Underground Reading: Pashazade by Jon Courtenay Grimwood
Friday, February 25, 2011
At the London School of Economics' recent literary festival, Space for Thought, an audience member asked Jon Courtenay Grimwood and his fellow panelists how to make science fiction plausible. Character, they each responded. "There are always characters who unpick the plot" for the author, for the other characters, and for the reader, Grimwood explained: "characters are the guidebook to the world."
And, indeed, character is key for Grimwood's 2001 novel Pashazade. Not just key, but the key - providing access to a world where everything you're familiar with isn't quite.
You probably know Woodrow Wilson best for his brilliant international statesmanship, particularly his able brokerage of the peace between Austria-Hungary and Serbia in the aftermath of Archduke Franz Ferdinand's 1915 assassination. In an uglier world than ours, the byzantine system of international treaties that bound Austria-Hungary with Germany and Serbia with the UK, France and the Russian Empire likely would have led to some sort of multinational war, lasting perhaps four or five months. Thanks, however, to Wilson's negotiating tactics, the world was spared bloody conflict of an unimaginable scale.
Fast forward a century or so. North Africa is the province of a liberal Muslim Ottoman Empire, and blond, bedreadlocked Ashraf Bey, formerly (and still sort of latterly) Seattle ex-con ZeeZee, has a diplomatic passport (thanks to a father he never knew he had) and a credit card with no limit (gift of a mysterious benefactor he's never met). Ashraf - now Raf - also finds himself possessed of a neice, a fiancée, and a murder charge.
Pashazade's narrative kicks back and forth between characters and over time. Grimwood keeps the central point of view from Raf's perspective, for the most part, but weirds our understanding of the character over and over again, peeling back layer after layer of the character over the course of the novel. The reader skips back and forth through Raf's psyche and chronology, uncovering name within name, history within history, and psychosis within psychosis. When the reader first meets Raf, he thinks of himself as ZeeZee. And ZeeZee has a fox. A fox which lives inside ZeeZee's head. A fox ZeeZee talks to, sees with, and thinks through. A fox which may or may not have a physical aspect. A fox which is dying. As the novel progresses, the nature of fox becomes clearer - although never entirely unambiguous. The same is true for Raf himself. Over the course of the novel, as ZeeZee transmutes into Raf, the reader learns about ZeeZee all the while watching the character fade out. The more we come to know about ZeeZee, the more he slips away.

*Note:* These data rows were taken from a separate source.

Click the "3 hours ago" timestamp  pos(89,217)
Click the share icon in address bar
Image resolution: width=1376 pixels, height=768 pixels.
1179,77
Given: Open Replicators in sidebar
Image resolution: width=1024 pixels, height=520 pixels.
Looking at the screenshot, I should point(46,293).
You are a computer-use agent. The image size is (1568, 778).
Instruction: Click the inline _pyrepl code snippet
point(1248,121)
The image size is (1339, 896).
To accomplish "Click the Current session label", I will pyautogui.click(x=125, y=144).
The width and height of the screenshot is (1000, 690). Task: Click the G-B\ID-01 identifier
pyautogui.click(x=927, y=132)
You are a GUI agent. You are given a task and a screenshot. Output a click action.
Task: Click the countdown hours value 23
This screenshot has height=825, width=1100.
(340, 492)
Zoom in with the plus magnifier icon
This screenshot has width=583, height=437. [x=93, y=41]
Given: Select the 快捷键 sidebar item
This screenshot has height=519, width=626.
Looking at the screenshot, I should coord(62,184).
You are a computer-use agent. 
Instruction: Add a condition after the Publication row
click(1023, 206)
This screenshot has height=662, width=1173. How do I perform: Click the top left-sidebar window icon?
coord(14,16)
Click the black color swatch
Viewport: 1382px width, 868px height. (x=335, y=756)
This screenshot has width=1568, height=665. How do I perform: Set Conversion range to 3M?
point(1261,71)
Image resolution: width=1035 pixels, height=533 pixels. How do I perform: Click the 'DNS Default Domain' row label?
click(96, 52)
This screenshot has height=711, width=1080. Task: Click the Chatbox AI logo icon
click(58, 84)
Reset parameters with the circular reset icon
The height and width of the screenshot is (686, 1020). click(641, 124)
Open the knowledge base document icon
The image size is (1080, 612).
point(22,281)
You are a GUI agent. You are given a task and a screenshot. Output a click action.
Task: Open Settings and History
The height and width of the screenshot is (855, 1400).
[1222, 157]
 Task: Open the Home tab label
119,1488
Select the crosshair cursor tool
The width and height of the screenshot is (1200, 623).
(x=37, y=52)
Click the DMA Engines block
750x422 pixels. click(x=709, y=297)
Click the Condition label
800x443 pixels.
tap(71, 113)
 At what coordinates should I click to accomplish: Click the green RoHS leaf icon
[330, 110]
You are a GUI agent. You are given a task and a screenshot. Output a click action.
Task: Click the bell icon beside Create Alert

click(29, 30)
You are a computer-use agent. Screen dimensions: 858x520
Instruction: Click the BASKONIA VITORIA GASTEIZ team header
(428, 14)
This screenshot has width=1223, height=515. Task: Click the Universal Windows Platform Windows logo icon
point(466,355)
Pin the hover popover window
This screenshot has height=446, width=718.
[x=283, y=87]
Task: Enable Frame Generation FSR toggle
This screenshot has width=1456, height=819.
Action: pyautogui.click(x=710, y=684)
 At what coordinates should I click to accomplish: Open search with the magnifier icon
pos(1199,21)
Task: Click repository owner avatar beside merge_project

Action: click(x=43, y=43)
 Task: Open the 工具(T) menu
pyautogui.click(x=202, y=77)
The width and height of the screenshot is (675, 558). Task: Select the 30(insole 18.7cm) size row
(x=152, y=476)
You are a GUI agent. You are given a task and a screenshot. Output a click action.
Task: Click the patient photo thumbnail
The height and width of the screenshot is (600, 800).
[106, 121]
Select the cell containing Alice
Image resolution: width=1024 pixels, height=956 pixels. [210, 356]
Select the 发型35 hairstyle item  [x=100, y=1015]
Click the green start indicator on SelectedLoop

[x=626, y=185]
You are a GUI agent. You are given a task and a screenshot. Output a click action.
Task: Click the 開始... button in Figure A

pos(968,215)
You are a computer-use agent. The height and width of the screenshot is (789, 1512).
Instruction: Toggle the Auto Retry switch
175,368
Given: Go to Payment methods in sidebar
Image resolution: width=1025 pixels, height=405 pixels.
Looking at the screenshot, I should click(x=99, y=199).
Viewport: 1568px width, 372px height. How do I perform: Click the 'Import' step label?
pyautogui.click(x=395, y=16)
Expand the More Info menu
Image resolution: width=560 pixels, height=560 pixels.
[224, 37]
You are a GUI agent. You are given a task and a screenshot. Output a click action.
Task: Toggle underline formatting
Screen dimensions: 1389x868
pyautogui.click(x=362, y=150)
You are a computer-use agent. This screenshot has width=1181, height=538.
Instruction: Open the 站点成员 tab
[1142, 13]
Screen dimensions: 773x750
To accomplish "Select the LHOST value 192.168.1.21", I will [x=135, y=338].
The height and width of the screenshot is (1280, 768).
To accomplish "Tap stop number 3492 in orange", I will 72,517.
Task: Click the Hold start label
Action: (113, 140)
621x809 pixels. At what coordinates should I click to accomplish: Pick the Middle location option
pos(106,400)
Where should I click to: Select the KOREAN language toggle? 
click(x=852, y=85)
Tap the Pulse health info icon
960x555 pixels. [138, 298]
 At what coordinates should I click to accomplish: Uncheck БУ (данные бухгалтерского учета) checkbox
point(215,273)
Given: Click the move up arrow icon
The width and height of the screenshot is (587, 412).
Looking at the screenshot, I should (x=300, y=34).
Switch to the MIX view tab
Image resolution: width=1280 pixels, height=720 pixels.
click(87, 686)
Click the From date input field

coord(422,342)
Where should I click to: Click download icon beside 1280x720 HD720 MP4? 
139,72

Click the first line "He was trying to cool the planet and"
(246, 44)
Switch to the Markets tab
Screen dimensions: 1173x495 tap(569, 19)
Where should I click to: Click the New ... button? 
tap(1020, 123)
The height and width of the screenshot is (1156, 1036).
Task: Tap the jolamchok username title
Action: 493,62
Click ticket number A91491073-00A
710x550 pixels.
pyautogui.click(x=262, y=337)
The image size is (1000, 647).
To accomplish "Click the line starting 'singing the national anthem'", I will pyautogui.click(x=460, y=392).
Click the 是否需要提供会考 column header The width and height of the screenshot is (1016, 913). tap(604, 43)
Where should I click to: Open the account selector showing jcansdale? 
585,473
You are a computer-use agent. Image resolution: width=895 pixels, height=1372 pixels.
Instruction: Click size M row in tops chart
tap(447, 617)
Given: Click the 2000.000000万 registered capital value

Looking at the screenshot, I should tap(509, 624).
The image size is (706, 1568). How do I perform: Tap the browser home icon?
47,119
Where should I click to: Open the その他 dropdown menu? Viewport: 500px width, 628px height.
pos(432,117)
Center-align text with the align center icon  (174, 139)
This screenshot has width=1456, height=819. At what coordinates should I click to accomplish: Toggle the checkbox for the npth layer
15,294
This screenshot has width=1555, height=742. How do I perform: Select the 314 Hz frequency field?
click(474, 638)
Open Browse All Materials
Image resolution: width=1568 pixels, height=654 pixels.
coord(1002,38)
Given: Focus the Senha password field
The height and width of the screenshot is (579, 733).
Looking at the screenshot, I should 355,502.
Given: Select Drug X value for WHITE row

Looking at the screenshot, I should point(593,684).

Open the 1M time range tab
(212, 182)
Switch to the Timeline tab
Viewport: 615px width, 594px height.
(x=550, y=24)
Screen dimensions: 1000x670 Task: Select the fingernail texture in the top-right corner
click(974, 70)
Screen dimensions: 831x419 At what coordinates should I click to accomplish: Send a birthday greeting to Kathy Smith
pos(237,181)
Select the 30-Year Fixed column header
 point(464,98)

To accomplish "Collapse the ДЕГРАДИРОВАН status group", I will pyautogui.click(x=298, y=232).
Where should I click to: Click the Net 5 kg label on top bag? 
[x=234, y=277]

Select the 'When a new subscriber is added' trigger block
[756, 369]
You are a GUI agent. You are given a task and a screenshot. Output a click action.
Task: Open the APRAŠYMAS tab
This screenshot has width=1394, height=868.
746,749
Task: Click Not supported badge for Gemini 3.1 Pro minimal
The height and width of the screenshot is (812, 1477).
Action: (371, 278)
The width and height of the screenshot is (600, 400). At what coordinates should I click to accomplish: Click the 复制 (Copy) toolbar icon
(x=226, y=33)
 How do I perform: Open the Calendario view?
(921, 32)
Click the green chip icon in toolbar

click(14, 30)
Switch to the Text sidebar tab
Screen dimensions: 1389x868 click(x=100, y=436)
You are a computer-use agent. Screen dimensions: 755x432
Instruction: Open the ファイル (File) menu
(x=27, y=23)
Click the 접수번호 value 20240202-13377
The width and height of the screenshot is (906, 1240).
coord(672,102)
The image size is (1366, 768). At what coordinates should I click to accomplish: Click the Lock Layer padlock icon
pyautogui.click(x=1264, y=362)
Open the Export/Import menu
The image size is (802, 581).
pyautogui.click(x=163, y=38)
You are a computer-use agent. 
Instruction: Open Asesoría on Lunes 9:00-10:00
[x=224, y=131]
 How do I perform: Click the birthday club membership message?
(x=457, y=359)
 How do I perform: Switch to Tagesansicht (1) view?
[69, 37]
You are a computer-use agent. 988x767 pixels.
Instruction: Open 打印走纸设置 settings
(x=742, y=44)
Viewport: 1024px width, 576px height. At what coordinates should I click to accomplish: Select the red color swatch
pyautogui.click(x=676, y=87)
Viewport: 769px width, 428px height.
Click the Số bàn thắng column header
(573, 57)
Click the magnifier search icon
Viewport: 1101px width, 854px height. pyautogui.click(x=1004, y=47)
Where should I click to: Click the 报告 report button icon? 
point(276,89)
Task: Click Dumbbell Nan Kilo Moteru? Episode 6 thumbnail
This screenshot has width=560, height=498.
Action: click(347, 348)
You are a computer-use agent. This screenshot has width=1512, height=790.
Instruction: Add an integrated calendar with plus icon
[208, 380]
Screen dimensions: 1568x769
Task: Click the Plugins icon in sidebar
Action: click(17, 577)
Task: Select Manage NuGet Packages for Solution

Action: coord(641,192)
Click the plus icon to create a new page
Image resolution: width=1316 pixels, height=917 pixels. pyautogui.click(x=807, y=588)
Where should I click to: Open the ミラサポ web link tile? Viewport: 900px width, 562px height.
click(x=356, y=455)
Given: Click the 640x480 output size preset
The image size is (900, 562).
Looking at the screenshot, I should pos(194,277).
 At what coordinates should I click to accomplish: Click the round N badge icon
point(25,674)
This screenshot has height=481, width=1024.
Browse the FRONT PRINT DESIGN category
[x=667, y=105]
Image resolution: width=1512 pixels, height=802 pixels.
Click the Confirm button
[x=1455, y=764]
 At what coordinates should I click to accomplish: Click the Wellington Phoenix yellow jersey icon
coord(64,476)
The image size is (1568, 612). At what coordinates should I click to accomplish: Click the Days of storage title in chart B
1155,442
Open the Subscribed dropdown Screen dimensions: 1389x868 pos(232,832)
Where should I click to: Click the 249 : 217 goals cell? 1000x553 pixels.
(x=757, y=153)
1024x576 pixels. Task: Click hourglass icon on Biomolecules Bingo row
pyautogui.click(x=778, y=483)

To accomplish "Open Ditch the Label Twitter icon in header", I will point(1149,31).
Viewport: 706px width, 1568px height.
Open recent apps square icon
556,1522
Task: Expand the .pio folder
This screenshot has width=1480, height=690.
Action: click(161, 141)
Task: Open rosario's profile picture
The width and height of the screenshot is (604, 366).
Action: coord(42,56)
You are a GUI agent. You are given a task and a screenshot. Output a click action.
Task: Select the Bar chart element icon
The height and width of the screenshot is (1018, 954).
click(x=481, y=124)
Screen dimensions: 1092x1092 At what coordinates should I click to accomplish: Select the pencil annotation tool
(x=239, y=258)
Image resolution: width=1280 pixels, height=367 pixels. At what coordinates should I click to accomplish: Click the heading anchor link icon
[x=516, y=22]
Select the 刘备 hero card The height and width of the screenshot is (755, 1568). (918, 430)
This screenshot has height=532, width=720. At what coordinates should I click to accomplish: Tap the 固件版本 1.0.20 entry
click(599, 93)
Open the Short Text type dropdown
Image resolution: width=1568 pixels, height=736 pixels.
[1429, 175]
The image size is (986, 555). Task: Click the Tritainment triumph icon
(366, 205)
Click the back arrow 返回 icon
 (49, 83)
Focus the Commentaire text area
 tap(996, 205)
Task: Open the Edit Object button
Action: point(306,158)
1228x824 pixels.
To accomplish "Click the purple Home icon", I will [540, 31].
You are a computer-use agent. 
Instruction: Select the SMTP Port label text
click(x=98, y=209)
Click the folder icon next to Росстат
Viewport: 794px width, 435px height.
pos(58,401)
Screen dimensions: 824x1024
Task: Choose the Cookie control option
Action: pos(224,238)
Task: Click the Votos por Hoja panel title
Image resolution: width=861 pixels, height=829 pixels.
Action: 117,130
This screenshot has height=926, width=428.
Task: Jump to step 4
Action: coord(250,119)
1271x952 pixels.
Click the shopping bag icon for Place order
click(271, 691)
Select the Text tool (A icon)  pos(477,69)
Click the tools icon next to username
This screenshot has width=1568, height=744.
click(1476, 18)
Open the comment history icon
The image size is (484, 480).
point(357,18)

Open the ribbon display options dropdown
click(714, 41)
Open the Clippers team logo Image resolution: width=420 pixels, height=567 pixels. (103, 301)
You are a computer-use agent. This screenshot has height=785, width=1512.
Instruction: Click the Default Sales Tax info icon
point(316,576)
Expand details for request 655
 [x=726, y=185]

Grimwood performs the same alchemy throughout the novel. When we're first introduced to Hani, Raf's nine year old niece, we learn she has a puppy. Like Raf's fox, though, the puppy both is a puppy and is not a puppy; as with Raf, Grimwood peels back layer after layer over the course of the narrative, defining and redefining the characters and, indeed, the very world of the novel. It's a trick particularly well suited to the written word; we learn first how Hani feels about the puppy, then what the puppy is. And then what else the puppy is. The more we learn, moreover, the more we're forced to reconsider previous scenes and other characters - an ever-mutating text within the novel's larger context. Nothing is unimportant, as when, at the novel's beginning, Hani asks to to rename her puppy. She begs to be allowed to give him a girl's name so that he's no longer a boy, a scene which initially suggests only that Hani's a child with an infirm grasp of gender identity. By the end of Pashazade, however, the reader has been forced to confront this line again and again, each time with a different understanding of what it meant then, what it means now - and what it might mean next.
And that's without getting into the central mystery. All this and it's a noir? The reader's cup doth runneth over.
Pashazade is a densely layered, carefully constructed book, a character-driven noir that operates as a deeply internalized psychological narrative, an explosive thriller, and every level in between. The alternate history is important, of course - indeed, it's crucial - but such that it becomes necessarily secondary to the novel's action: as a plausible setting. And Grimwood sells it; his El Iskandriya is as viable and sentient as Ed McBain's Isola and Dashiell Hammett's San Francisco. What makes Pashazade special, however, is how Grimwood uses his characters to work and rework the way the reader relates to the world in the novel, and the novel itself; his complicated unraveling and reestablishing of character and chronology, over and over again, is both a staggering narrative achievement and a major storytelling success.